Prior to the downturn, lenders could approve ARM applicants based just on the loan’s introductory rate, and when rates reset, many borrowers were unable to keep up with their monthly payments and went into foreclosure. Since then, mortgage applicants have been expected to pass tougher hurdles to qualify for a loan, including making larger down payments and having higher credit scores. And earlier this year, the Consumer Financial Protection Bureau, which was established by the 2010 Dodd-Frank Wall Street Reform and Consumer Protection Act, said lenders will need to make sure borrowers can afford monthly payments by using the “fully-indexed rate” — which is defined as the margin the lender charges on this loan plus the index it’s pegged to — or the introductory rate, whichever is higher. (This won’t officially go into effect until 2014, but many lenders say they’re already following the rule.)
Here’s the problem. With indexes near historical lows, the fully-indexed rate on some ARMs is actually lower than the initial teaser rate. Consider the 5/1 ARM, the most popular ARM, which has a fixed rate for the first five years before becoming variable. Its fully-indexed rate is often pegged to the one-year Libor, which is down to 0.67%, and a margin of 2.25 percentage points, which results in a 2.92% rate. That’s lower than the current average introductory rate on 5/1 ARMs of 3.5%, according to mortgage-info website HSH.com. (In fact, the introductory rates on average have been higher since the end of June, according to HSH.)
Even worse, both rates are nowhere near the highest rate ARM borrowers could incur. During the sixth year of a 5/1 ARM, the rate they pay can increase by up to five percentage points. So borrowers who are signing up for a 5/1 ARM now with an initial rate of 3.5% could pay up as much as 8.5% in 2018. The CFPB added a rule requiring lenders to consider highest possible rate within the first five years, but since most ARMs have a five-year teaser rate, that will have no effect on loan approvals. The bureau says this was still beyond the provision included in Dodd-Frank.

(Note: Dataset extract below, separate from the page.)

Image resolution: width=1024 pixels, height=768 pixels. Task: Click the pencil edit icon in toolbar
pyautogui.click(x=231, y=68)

While there’s no way to know whether rates will shoot up so much, mortgage experts say it’s likely that rates will continue to climb. “It’s a reasonable bet that rates are going to be higher — the question is how much,” says Keith Gumbinger, vice president at HSH.
…
There are two lenses through which to look at this:
Lens 1: “The powers that be are supposed to be working for the stability of the financial system and the economic interest of the taxpayers.” With that lens, it makes no sense.

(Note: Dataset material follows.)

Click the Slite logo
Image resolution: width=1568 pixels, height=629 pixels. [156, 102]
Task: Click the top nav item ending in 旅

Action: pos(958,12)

Lens 2: “The powers that be are working to pad the pockets of their biggest contributors - their cronies - who then turn around and give a portion of the proceeds back to the politicians.” With that lens, it makes perfect sense.
Lens 3: “These people are just stupid and don’t see the possible problems with this.” I don’t think these people are stupid.
Four lenses
Lens 4: “A majority of people want high house prices, and this gets us votes. Our FIRE sector contributors benefit from this and funnel money back to us. Money and votes, that’s what we need.” Looked at through this lens, it makes yet more sense.

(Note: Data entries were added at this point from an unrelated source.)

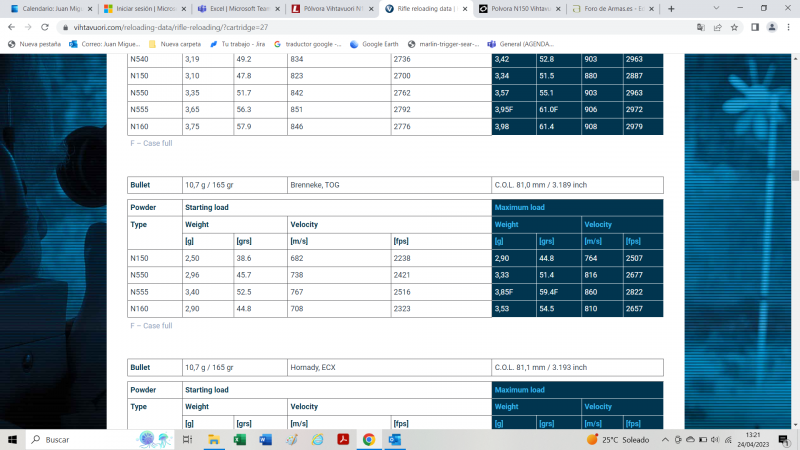This screenshot has width=800, height=450.
Task: Switch to the Excel Microsoft Teams tab
Action: coord(234,8)
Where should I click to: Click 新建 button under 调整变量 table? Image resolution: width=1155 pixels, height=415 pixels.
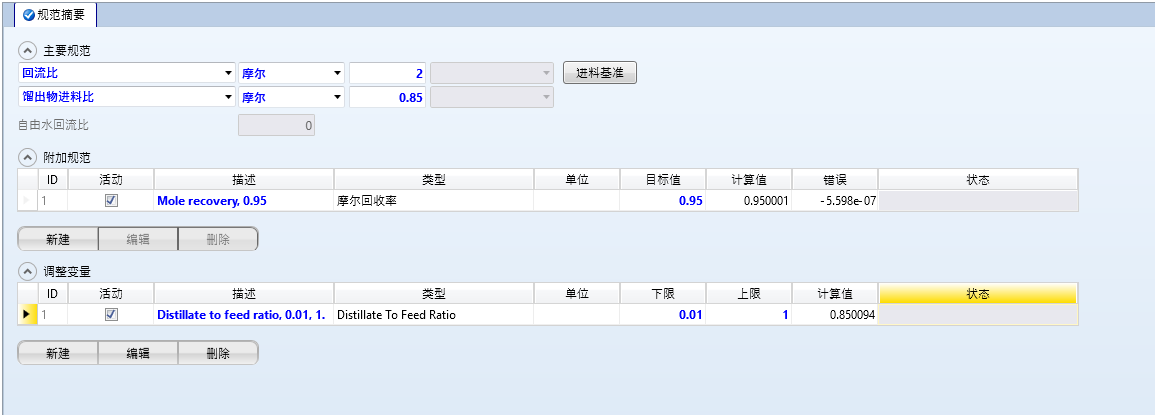coord(58,353)

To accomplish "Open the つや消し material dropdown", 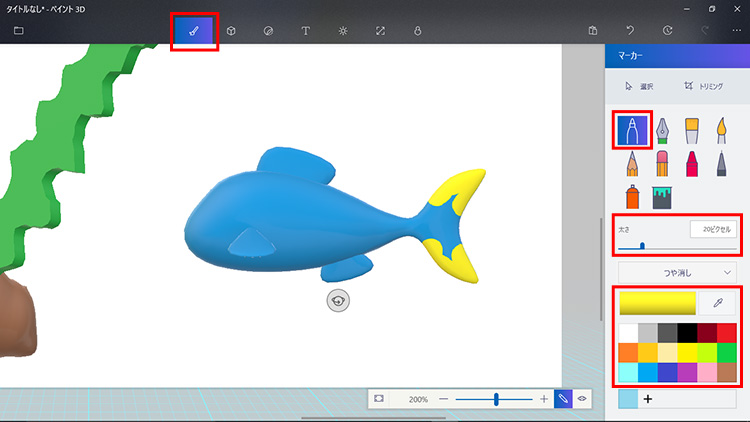I will click(x=676, y=271).
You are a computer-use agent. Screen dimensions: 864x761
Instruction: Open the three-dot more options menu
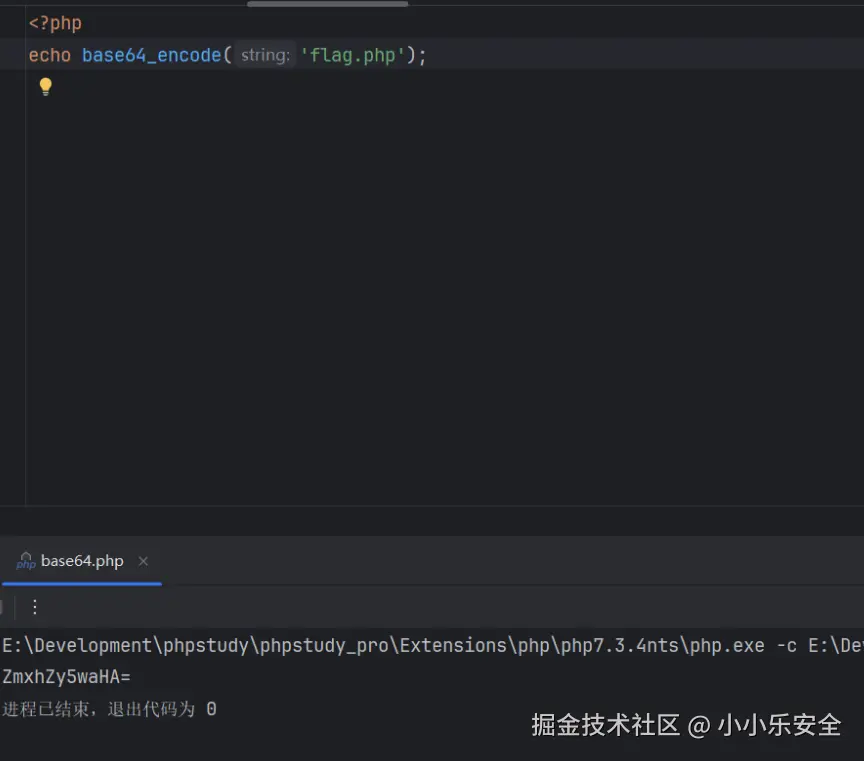click(35, 607)
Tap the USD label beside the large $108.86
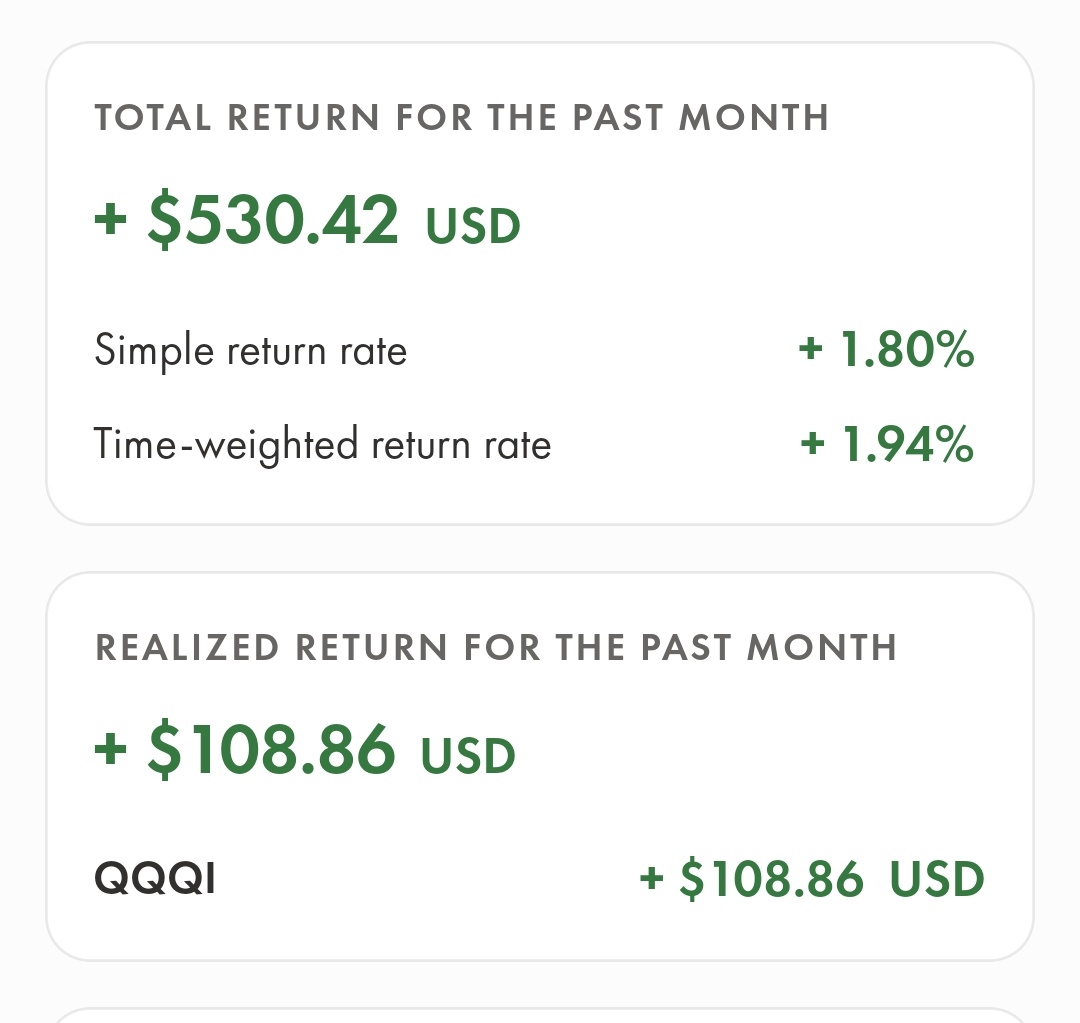This screenshot has width=1080, height=1023. click(468, 756)
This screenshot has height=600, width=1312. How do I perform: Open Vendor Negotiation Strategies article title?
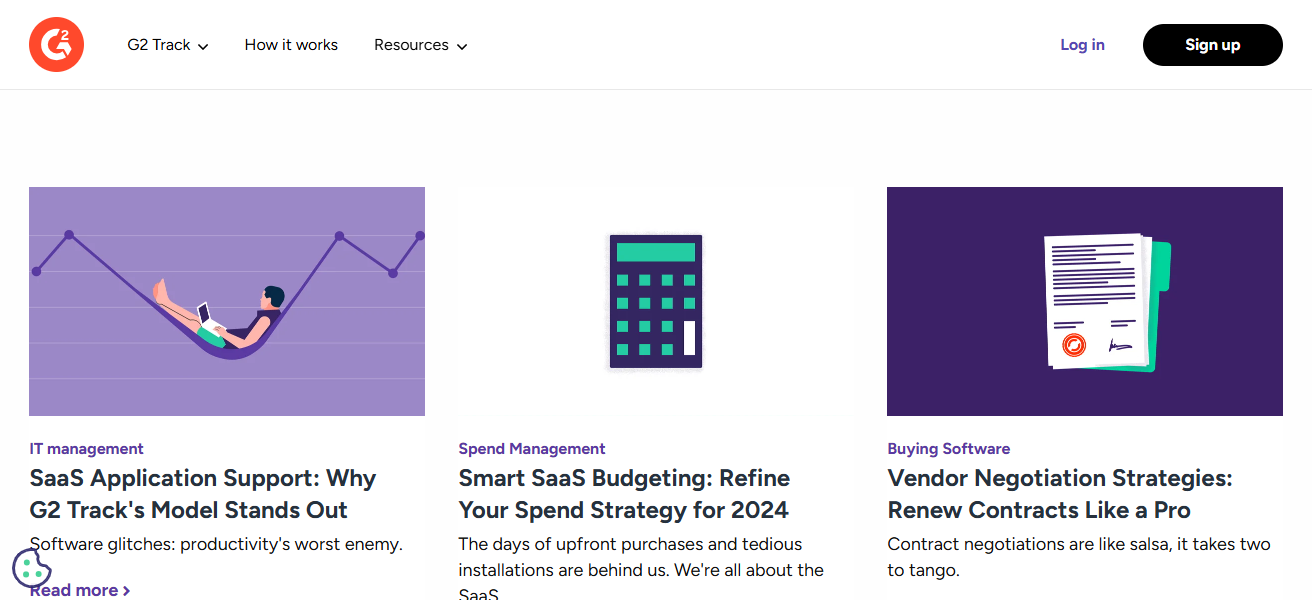pos(1060,494)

Bloomberg is reporting that the big boys are reducing their credit conditions to suck in more borrowers in the states that are no longer considered to be ‘distressed, including Arizona, Nevada, Florida, and Michigan. Any left, besides CA? What happened between 2005 and 2008 seems to be taking months and weeks instead of years. Sounds to me like they are trying to spur a last gasp demand before things turn. Deja vu all over again…
http://tinyurl.com/o23ku27
CA, FL, AZ, NV, UT, OR and WA went subprime at lightning fast speed for 6 months. Someone threw it in reverse and it’s going to be ugly. Real ugly.
Look out below and stay in cash. You’re going to need every last penny.
“Just for the record; there is no shortage of housing. Not in California, not in Tokyo, not anywhere. And there will come a day (again) when the media will tell us, ‘there’s a glut of houses for sale in….’, and regale us with sob stories, ‘I was doing great until the economy went south and my income went away and I can’t get rid of this damned house!’”
~Ben Jones, August 8, 2013
This false notion…. this lie….. that there is a shortage of housing in the US is laughable considering there are tens of millions of excess empty houses out there. A sea of them. And it’s growing. Day by day.
“Housing is never an investment. Housing is a depreciating asset and a loss, always.”
Exactly. Houses depreciating just like automobiles. The difference is that losses on housing are crushing and last a lifetime at current grossly inflated asking prices.
HA
I agree at this time prices are inflated beyond belief, but many people will evaluate rent,moving costs, school districts, safety, and decide to just live there, and actually make the payments, thinking worse case a short sale down the road. Lots a gray out there, HA.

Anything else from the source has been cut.